■ Document segment ■
##########
Veeeerrrry much appreciated.
Wear flat soled shoes like Chuck Taylors if you don’t want to go barefoot, but avoid running shoes when squatting because of the way they are designed to absorb impact can mess up your form. 12 reps is too many at one time if you are into your working weight. 10 reps when you are warming up is okay tho.
Actually, I do want to go barefoot but thought it might be bad. I researched a bit and your comments are spot on, including the chucky reference.
My thoughts: first, form is everything; second, you must fatigue your target area; third, have quality within the fatiguing (i.e 5 vs 8 vs 10 vs 12 reps, sets, etc.). Thanks for the quality response.
Too funny…. It’s not the first time I’ve seen this, but your google ad is contradicting your message by offing a two piece workout gear for $25….
Here’s the link (minis the id crap) http://style.fabletics.com/dms5248/
Glad you ad Al have this covered, Ed. I’ll try to address it in a future Q and A.
Velour track suits were the shit back in the day. Everyone had to have them. I proudly admit to having a stunning purple velour track suit.
True story : I dated a pitcher on my college baseball team who refused to wear anything but Adidas apparel. He insisted i had adidas gear as well (we wore matching clothes a lot) and bought me quite a bit since I couldn’t afford the brand. A relative got him an Reebok hoody for Christmas and he damn near had a heart attack. He re-gifted it because he was upset that she didn’t get Adidas like she was told.
##########
■ What to work on ■
[a] Answer from the comment thread:
(i) What type of shoe should be avoided when squatting?
(ii) What price does the ad give for the two piece workout gear?
(iii) What color was the velour track suit?
[b] Extract the part of the comment thread starting at "Too funny…. It’s" and ending at "future Q and A.", copied word for word.
The records aren't needed here.
##########
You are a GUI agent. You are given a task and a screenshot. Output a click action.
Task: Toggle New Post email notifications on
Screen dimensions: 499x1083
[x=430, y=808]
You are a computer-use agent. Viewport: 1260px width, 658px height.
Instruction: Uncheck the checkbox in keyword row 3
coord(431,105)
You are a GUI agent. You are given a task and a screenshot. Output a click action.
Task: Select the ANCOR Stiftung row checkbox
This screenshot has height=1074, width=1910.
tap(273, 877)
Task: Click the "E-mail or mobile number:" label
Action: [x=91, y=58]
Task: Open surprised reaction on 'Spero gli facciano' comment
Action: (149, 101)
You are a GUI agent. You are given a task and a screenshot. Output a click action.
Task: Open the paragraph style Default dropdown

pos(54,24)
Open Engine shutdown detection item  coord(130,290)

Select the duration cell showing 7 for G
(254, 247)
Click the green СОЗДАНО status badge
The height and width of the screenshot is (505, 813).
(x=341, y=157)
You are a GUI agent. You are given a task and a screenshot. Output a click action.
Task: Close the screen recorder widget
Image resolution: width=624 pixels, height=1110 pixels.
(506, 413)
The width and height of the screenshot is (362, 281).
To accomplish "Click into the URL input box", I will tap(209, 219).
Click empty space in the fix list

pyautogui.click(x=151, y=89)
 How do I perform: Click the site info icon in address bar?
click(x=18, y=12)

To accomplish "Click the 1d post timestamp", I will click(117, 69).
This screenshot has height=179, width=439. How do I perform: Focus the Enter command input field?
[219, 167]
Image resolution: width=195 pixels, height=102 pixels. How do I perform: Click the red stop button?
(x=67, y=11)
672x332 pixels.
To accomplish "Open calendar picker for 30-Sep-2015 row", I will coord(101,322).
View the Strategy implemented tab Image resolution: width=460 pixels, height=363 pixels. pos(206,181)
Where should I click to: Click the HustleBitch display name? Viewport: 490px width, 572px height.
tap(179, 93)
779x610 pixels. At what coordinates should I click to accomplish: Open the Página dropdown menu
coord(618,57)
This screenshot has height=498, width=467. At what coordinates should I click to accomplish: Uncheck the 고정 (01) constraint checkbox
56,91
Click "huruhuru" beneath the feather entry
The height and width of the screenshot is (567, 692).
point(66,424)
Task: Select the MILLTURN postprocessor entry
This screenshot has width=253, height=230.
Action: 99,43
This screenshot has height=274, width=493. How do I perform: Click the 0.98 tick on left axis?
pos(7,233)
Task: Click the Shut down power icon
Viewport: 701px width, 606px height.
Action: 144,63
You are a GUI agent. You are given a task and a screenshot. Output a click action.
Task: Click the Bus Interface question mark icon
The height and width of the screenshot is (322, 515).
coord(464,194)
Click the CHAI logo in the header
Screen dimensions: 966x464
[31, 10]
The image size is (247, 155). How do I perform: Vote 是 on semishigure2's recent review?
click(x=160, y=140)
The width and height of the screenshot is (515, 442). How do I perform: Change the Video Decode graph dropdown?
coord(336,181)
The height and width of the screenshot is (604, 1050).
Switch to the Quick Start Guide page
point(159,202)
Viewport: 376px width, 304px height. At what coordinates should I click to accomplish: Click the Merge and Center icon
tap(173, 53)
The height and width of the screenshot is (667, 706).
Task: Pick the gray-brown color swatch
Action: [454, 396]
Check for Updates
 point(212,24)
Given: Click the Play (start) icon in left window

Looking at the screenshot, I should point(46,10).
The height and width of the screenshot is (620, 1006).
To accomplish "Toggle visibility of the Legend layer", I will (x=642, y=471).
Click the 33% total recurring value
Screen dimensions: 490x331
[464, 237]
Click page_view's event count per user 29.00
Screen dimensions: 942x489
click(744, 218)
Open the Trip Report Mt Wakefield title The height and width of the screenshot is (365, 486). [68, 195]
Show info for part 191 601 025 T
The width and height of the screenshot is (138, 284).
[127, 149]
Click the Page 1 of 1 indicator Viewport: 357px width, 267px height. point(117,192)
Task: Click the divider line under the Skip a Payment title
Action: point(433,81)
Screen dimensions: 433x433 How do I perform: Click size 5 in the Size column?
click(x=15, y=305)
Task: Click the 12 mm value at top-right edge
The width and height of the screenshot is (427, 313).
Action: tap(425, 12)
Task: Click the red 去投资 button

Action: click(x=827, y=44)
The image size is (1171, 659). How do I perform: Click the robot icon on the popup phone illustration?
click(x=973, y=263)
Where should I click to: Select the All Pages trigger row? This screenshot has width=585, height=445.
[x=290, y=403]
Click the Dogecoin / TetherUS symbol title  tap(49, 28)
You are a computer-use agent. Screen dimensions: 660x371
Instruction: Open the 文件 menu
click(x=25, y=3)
##########
■ Your responses ■
[a]
(i) Running shoes
(ii) $25
(iii) Purple

[b]
Too funny…. It’s not the first time I’ve seen this, but your google ad is contradicting your message by offing a two piece workout gear for $25….
Here’s the link (minis the id crap) http://style.fabletics.com/dms5248/
Glad you ad Al have this covered, Ed. I’ll try to address it in a future Q and A.